*** Begin section ***

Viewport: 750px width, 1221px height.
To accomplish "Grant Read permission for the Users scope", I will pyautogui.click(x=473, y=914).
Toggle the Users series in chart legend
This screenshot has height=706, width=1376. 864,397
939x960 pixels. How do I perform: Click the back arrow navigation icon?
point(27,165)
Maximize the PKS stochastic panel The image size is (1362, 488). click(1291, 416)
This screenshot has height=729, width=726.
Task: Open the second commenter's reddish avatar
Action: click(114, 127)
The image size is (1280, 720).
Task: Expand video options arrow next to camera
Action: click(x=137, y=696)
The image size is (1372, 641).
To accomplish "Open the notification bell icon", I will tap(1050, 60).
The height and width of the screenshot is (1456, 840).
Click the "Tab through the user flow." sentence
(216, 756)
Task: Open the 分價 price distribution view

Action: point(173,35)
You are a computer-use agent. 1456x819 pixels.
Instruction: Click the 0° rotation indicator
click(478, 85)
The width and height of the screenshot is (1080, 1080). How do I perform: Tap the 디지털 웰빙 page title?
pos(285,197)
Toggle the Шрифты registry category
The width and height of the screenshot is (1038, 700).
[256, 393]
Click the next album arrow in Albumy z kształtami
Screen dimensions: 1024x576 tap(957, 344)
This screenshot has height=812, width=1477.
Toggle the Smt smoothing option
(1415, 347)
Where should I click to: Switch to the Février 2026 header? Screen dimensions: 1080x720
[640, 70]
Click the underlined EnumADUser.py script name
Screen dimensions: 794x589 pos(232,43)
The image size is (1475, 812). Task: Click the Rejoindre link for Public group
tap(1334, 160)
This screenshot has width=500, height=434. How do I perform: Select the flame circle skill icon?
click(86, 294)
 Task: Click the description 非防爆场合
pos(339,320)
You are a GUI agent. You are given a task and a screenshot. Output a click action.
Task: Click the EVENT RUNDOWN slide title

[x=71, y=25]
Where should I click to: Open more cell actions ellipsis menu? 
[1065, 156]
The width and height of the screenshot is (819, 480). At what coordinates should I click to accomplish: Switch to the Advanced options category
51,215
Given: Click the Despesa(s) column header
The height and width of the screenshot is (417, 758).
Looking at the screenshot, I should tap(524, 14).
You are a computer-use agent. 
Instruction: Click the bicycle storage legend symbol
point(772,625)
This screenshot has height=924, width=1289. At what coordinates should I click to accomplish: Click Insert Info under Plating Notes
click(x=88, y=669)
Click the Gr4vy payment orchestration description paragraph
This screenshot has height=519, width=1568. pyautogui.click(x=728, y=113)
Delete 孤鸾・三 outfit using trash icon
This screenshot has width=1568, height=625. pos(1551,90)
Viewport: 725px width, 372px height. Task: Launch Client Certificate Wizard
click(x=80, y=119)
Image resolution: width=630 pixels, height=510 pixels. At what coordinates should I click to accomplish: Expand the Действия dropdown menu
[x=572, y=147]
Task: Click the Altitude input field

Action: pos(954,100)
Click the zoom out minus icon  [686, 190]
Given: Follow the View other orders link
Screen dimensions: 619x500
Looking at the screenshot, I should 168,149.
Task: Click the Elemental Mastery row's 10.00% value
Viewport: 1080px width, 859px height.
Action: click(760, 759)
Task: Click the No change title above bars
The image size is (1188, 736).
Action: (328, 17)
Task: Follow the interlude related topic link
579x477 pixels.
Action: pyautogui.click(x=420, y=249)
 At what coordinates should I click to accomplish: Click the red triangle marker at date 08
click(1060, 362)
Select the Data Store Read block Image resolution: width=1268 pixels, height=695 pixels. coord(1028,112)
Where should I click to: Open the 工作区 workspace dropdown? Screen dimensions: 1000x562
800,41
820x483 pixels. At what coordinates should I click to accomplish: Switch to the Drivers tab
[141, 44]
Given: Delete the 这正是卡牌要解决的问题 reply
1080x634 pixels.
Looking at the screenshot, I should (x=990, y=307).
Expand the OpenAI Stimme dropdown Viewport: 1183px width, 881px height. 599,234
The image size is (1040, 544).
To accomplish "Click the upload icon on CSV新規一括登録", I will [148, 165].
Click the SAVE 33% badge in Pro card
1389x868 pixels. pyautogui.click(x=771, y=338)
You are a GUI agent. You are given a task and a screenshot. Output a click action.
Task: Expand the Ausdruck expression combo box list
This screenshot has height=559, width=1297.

*** End section ***

### Task to carry out
Only lines containing "computer" belong in the answer; copy every such line from the records.

### Exercise solution
You are a computer-use agent. 1456x819 pixels.
You are a computer-use agent. 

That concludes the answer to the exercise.